You will not always have warning from thunder. Atmospheric conditions can send the thunder sound wave away from you. On the other hand, if you hear thunder, don't try to second-guess it. There's lighting somewhere in your vicinity so take cover.
Don't trust the "30-second rule." It's widely believed that you can count the seconds between a lightning flash and the sound of the thunder and, if it's greater than thirty seconds, the danger is too far away to be cause for concern. That's dangerous wishful thinking--the next lightning flash you see can easily be the one that strikes your head.

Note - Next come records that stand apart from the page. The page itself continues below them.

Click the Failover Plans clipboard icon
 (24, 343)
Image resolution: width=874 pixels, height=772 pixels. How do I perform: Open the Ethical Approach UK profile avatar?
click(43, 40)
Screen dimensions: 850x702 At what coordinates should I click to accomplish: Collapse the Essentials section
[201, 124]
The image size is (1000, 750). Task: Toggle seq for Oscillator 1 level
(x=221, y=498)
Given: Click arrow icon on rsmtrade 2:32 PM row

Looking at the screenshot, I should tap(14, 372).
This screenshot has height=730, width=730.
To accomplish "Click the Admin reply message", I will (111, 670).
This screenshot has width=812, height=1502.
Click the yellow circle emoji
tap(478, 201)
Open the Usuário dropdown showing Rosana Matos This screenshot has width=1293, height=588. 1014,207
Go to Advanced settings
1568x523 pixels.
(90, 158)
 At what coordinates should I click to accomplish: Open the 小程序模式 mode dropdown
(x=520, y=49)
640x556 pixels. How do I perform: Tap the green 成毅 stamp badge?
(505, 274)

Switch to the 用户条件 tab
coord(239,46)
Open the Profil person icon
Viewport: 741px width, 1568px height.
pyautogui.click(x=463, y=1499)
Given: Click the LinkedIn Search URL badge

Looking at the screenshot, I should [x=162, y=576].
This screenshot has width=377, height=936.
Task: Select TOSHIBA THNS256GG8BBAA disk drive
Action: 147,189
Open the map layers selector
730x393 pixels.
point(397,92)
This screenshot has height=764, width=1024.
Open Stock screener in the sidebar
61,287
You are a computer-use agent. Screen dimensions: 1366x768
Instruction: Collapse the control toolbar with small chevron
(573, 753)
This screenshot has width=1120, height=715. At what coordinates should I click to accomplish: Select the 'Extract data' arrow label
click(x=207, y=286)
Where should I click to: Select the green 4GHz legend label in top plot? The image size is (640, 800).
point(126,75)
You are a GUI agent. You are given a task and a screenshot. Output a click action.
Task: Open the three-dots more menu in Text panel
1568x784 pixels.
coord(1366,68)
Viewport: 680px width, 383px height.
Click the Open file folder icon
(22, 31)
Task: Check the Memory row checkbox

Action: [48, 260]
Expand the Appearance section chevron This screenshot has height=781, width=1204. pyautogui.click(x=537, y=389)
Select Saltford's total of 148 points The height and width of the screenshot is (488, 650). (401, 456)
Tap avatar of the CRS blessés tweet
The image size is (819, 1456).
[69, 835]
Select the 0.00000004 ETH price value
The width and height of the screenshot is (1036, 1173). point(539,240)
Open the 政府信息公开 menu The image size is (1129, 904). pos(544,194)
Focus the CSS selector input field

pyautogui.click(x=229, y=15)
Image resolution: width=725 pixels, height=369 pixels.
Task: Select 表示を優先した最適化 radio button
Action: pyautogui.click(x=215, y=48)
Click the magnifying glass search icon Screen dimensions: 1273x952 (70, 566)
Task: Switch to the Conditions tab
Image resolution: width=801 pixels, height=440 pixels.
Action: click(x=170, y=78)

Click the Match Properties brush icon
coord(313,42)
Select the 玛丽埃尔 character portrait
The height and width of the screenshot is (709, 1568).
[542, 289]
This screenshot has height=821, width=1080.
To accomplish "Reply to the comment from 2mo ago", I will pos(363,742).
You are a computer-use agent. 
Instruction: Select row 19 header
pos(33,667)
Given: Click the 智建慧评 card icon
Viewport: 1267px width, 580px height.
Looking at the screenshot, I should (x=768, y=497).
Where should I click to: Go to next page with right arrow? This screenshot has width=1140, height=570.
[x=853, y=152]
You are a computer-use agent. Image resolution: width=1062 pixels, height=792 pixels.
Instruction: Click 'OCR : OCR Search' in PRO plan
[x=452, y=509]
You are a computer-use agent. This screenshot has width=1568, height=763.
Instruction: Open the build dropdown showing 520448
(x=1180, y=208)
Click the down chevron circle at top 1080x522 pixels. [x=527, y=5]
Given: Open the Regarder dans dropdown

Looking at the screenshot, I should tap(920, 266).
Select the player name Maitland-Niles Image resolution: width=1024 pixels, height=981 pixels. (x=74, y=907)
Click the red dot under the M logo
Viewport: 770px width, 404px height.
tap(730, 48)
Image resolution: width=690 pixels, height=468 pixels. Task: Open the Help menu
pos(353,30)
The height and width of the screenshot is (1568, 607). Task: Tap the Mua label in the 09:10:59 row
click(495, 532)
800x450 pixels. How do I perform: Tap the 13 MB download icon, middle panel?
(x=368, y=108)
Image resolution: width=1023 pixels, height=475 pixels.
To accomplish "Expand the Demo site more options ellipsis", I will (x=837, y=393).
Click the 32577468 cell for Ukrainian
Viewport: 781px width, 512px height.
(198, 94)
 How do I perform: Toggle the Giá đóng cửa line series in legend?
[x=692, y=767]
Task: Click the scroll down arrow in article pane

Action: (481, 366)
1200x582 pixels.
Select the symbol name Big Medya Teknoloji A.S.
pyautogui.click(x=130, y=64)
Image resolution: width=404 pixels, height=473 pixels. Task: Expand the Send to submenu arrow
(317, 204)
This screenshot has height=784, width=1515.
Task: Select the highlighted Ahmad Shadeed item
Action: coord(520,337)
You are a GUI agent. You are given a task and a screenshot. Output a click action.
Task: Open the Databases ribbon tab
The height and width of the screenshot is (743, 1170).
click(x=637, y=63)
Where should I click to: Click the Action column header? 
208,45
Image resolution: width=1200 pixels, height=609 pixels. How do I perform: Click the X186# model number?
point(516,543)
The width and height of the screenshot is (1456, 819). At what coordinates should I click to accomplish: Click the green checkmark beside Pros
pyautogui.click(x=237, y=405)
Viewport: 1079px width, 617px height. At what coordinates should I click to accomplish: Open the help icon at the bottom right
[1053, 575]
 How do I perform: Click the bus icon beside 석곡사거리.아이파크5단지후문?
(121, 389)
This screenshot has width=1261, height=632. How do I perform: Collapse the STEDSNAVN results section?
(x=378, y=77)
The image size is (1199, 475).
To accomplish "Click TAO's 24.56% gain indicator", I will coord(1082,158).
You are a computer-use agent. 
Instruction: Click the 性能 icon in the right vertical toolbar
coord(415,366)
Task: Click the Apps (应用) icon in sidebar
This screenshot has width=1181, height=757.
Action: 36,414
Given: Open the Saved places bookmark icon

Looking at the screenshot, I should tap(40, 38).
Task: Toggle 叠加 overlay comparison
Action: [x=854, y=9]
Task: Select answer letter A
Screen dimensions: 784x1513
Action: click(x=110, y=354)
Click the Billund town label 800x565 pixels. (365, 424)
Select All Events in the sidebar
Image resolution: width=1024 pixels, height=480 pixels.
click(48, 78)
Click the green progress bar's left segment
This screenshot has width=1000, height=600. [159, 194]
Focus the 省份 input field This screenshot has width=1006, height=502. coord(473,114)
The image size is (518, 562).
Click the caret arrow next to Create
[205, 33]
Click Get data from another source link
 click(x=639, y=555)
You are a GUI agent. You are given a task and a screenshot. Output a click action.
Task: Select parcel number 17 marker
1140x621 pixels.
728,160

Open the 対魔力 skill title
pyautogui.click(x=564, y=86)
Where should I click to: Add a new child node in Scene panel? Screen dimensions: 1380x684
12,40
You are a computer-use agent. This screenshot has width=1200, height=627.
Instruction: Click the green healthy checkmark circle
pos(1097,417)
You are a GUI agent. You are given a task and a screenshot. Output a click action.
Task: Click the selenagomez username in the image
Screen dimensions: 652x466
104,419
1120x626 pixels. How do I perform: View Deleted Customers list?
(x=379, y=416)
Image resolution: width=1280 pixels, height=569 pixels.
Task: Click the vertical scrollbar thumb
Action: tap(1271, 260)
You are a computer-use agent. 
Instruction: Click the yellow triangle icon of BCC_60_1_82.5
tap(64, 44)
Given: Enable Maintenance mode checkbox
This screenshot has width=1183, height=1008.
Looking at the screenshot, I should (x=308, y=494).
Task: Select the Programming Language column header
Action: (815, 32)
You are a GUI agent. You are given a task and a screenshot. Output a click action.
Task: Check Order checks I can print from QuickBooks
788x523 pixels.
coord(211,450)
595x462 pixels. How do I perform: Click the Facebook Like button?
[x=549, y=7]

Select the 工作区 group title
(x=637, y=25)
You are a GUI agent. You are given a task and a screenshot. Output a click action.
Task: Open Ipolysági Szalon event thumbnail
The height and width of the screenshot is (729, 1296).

Most lightning casualties occur in the beginning of a storm because golfers tend to try to ignore the warning signs and try to squeeze in just one more hole. Many injuries also come after the storm--lightning can strike up to thirty minutes after the thunderstorm has supposedly passed.
Many golf courses have lightning warning systems, but don't wait for the horn to sound if you see the storm coming. The systems are great, but not always maintained in perfect working order.
The safest place to be is in the clubhouse, so head for it at the first indication of trouble. If you can't make it, avoid the places you want to be like in a course rain shelter, under a tree, or even in your golf cart. All of these actually increase the probability of being struck. Instead, find the lowest point away from things like standing water, fences, or machinery, crouch down, and put your hands over your ears to minimize hearing damage. Don't lay flat on the ground and stay at least fifteen feet from other people--lightning can jump from them to you.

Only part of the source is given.